After locating the line that holds "Where should I click to: Select", repeat it and each following line exactly until the material ends, skipping pictures.

<<<<

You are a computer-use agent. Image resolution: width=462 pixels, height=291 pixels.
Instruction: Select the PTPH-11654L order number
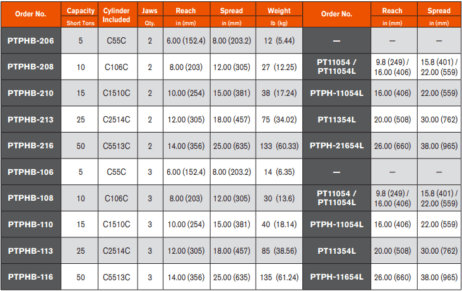point(336,276)
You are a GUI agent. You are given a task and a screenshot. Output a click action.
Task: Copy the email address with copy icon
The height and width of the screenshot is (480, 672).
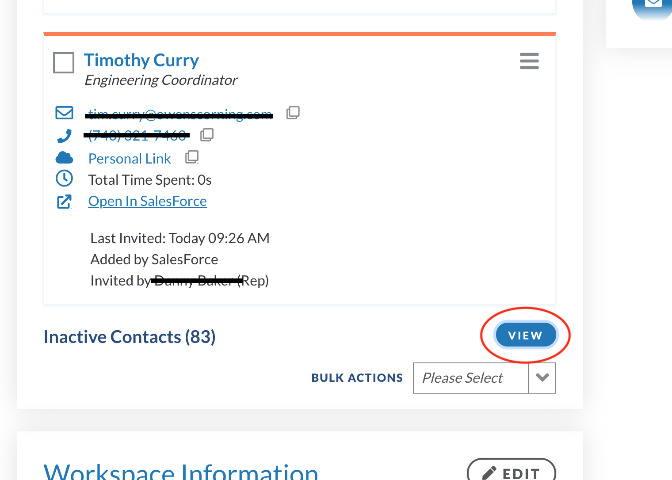coord(293,113)
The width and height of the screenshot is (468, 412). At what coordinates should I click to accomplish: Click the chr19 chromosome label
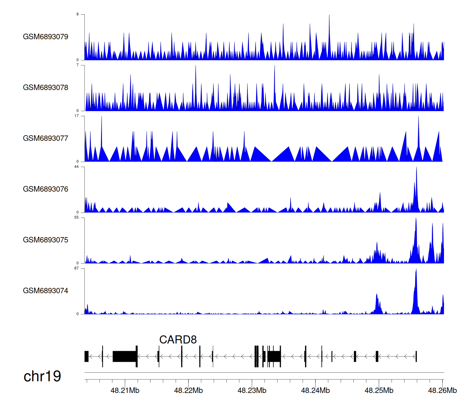point(42,376)
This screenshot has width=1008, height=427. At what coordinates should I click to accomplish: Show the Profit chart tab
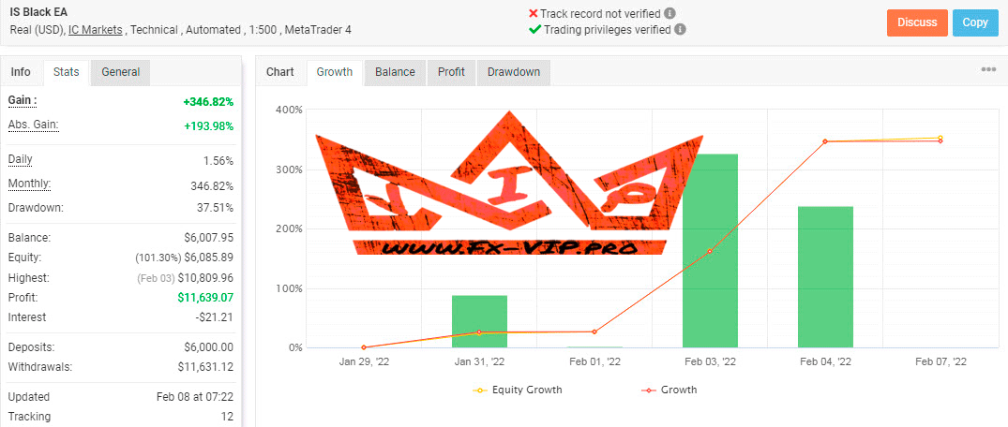click(x=451, y=72)
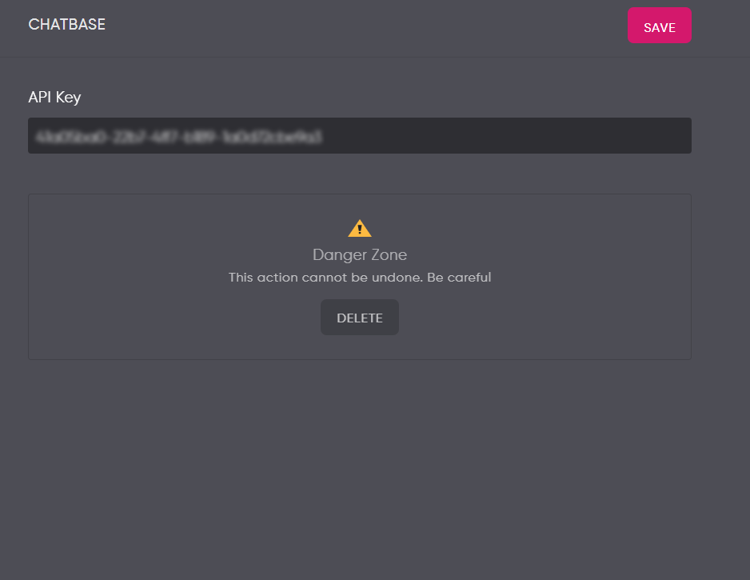The height and width of the screenshot is (580, 750).
Task: Delete the Chatbase integration
Action: click(x=360, y=318)
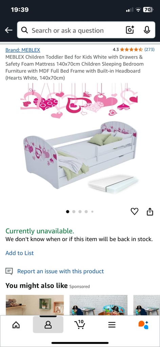Screen dimensions: 160x347
Task: Tap the magnifying glass search icon
Action: (x=24, y=30)
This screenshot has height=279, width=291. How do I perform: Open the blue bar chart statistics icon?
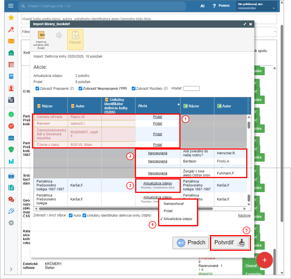11,161
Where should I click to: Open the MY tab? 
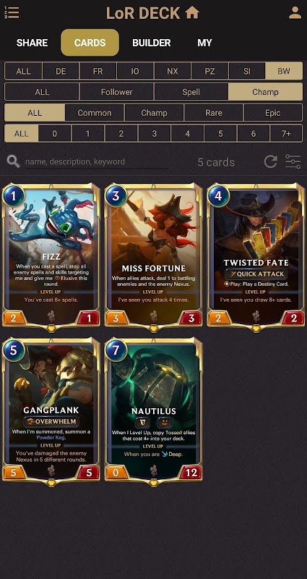(204, 43)
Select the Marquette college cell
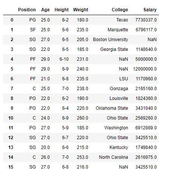 [x=118, y=30]
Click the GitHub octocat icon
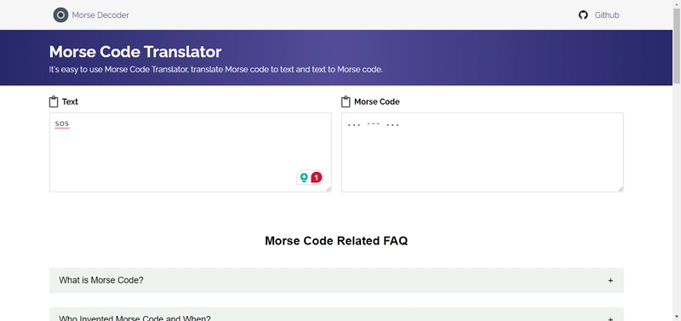Image resolution: width=681 pixels, height=321 pixels. (583, 15)
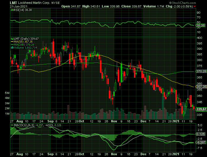Click the bold LMT ticker symbol

pyautogui.click(x=14, y=2)
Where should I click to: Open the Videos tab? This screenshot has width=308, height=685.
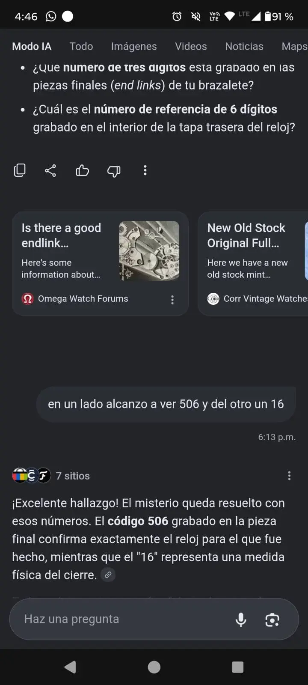point(191,46)
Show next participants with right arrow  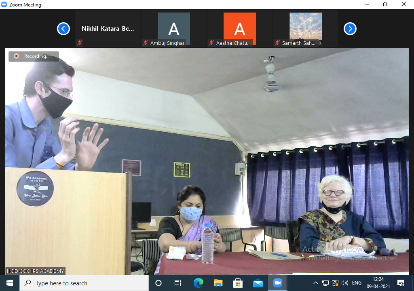pos(350,29)
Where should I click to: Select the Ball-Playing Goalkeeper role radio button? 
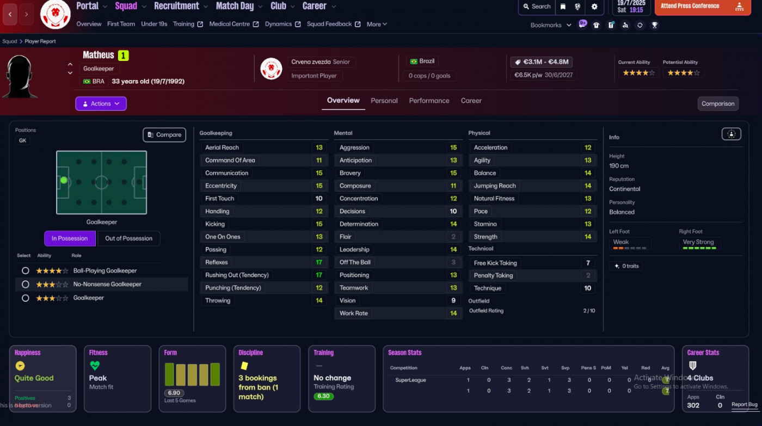point(25,270)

>>>>

TASK RESULT.
Where should I click to: Select the Ball-Playing Goalkeeper role radio button? 
point(25,270)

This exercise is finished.